- Born: 14 November 1933 British Hong Kong
- Died: 5 September 2020 (aged 86) Ruttonjee Hospital, Wan Chai, Hong Kong
- Occupations: Actor; singer;
- Years active: 1950s–2020

= Tam Ping-man =

Hong Kong actor (1933–2020)

Tam Ping-man (14 November 1933 – 5 September 2020) was a Hong Kong actor and singer. With his deep-rooted dubbing work and nurturing talents, he has been full of talents for half a century and has earned him the reputation of "dubbing king". Some of his most famous dubbing work includes being the voice of the U.S. actor Marlon Brando in the movie The Godfather (1972) and Charlie Townsend in the U.S. TV series Charlie's Angels (1976 to 1981). In addition, he was the first horse racing commentator in Hong Kong.

In addition to his dubbing work, Tam was also an actor. He made recurring appearances on the variety show Enjoy Yourself Tonight (EYT) and appeared in several TVB television series, including A House Is Not a Home, Yesterday's Glitter, The Shell Game, and The Misadventure of Zoo.

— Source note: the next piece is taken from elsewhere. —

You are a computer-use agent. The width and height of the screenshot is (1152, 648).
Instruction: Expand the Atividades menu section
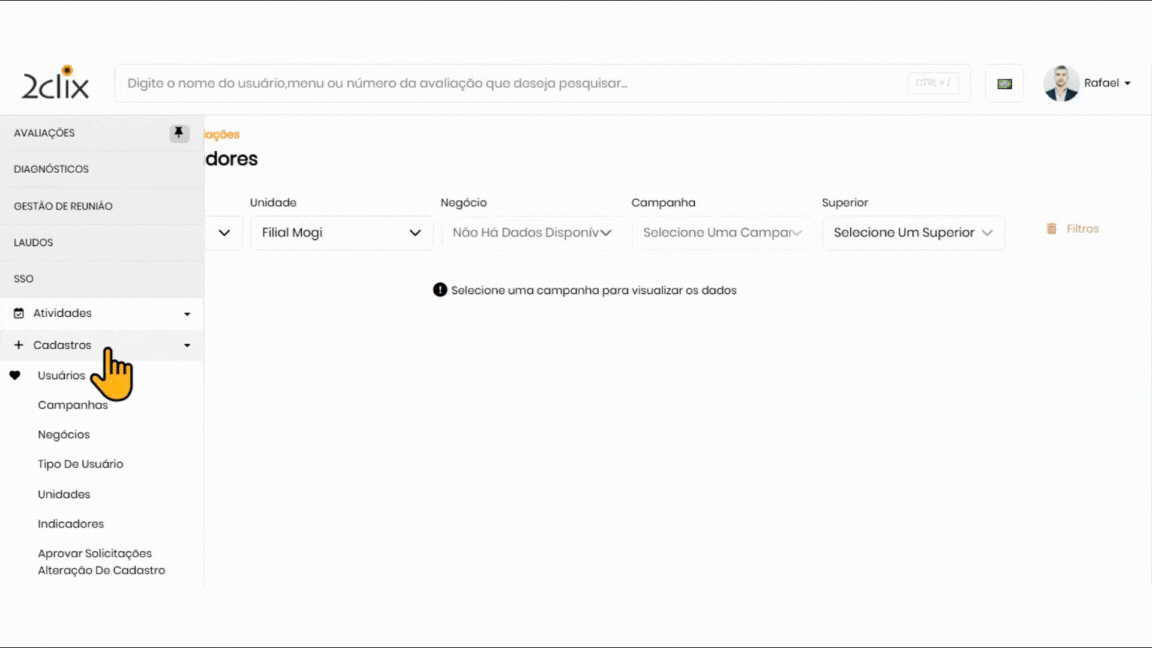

Tam had a long-time on-screen partner who was also a well known Hong Kong actress, Lee Heung-kam. They co-founded a production company together in 1974.

Tam began acting and appearing in a number of highly-successful movies in the 1970s, including ones by the third-largest movie conglomerate Goldig Films (founded by Alex Gouw): (大鄉里八面威風) The Country Bumpkin-In Style.

Tam received the TVB Anniversary Awards - Life Achievement Award in 2014.

On 5 September 2020, Tam died at Ruttonjee Hospital in Wan Chai at the age of 86. He had cancer and was having difficulty breathing before being rushed to the hospital.